This repository is dedicated to a topic clustering and modeling project using the CORD-19 dataset, which consists of scientific articles about COVID-19. The project is inspired by advances in text mining and natural language processing, specifically utilizing the BERT model integrated with clustering techniques to discover significant topics within the dataset.
The primary goal of this project is to cluster the COVID-19 dataset into meaningful topics using advanced NLP techniques. By implementing the methods outlined in the article "BERT and clustering integrated modeling topic improved framework," we aim to uncover significant relationships between the variables in the dataset.
- Topic Clustering Modeling
- Machine Learning
- Natural Language Processing (NLP)
The dataset used in this project is the first published version of the CORD-19 dataset, maintained by the Allen Institute for AI. This dataset includes titles and abstracts of articles, which are key parameters for our analysis.
- Dataset: CORD-19 dataset available through the Scholar Semantic team at the Allen Institute.
- Reading Material: Research Open COVID-19 Dataset (CORD-19).
- Cleaning: Remove duplicate data and handle null values.
- Text Preprocessing: Implement text cleaning techniques such as stemming, stop-word removal, and lemmatization.

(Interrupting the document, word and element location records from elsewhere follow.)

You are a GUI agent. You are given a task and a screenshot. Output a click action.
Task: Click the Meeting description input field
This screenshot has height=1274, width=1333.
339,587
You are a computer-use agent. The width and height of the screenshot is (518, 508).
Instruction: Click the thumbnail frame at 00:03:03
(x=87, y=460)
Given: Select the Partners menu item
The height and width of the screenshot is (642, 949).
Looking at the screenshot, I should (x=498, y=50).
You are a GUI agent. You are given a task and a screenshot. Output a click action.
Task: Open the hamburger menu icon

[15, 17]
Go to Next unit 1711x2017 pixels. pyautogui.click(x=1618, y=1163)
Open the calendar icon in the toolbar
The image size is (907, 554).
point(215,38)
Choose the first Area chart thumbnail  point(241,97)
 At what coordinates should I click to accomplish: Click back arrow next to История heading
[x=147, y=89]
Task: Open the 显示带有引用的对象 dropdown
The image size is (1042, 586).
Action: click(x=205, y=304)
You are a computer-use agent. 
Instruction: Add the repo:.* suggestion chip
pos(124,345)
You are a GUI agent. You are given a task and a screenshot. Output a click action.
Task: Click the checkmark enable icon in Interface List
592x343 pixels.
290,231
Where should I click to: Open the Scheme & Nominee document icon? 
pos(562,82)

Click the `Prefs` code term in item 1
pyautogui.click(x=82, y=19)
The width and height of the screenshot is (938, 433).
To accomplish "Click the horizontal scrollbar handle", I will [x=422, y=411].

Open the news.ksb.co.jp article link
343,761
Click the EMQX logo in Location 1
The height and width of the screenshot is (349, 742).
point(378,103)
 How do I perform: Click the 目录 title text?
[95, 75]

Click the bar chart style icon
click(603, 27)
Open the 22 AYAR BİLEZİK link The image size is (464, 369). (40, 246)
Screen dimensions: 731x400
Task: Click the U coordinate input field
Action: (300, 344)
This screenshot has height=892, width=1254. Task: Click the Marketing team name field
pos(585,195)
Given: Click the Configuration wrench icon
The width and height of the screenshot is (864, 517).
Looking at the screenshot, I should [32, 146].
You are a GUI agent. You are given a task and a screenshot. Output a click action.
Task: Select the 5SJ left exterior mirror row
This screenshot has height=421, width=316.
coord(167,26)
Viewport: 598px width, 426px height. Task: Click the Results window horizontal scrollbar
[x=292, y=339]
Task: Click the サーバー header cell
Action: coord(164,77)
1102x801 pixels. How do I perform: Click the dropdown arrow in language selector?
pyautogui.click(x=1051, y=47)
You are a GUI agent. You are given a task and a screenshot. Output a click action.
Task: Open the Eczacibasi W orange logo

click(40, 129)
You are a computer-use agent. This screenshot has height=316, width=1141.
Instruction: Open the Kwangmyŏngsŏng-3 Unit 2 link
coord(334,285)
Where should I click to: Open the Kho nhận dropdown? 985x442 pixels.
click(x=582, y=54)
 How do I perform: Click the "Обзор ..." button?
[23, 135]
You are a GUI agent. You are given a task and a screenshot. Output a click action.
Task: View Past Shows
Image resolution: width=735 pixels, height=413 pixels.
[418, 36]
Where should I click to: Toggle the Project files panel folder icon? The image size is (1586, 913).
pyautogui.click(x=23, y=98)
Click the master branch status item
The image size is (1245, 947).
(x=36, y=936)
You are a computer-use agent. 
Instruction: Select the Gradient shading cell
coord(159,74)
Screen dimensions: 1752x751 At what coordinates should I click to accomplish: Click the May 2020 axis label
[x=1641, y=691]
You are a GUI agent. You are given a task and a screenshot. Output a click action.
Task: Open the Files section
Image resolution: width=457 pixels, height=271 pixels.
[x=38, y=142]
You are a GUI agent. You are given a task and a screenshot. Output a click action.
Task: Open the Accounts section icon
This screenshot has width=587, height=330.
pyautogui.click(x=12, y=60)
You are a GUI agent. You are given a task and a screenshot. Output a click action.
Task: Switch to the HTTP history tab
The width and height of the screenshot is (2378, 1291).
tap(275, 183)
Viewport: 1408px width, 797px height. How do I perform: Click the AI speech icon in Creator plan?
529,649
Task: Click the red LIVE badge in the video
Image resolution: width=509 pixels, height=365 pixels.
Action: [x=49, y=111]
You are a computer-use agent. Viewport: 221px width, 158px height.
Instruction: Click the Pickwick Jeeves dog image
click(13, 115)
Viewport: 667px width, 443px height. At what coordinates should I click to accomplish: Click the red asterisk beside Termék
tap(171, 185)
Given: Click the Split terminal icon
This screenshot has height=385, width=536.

- Techniques: Convert textual data into numerical vectors using at least two of the following methods:
- Word2Vec
- TF-IDF
- GloVe
- Bag-of-Words (BOW)
- Description: Use Latent Dirichlet Allocation (LDA) for unsupervised classification of texts based on their word distributions.
- Methods: Apply dimensionality reduction techniques to enhance analysis speed and accuracy:
- PCA (Principal Component Analysis)
- LDA (Linear Discriminant Analysis)
- GDA (Generalized Discriminant Analysis)
- Selection: Employ the Elbow method to determine the optimal number of clusters.
- Clustering Algorithms: Implement at least two clustering methods to organize the data.
- Evaluation: Use the Silhouette score to assess the performance of different clustering models.
- Analysis:
- Determine which feature extraction method and clustering model performed best and explain why.
- Analyze the types of topics each cluster represents.
- Visualize the data in two dimensions using different colors for each cluster to illustrate the distinctions.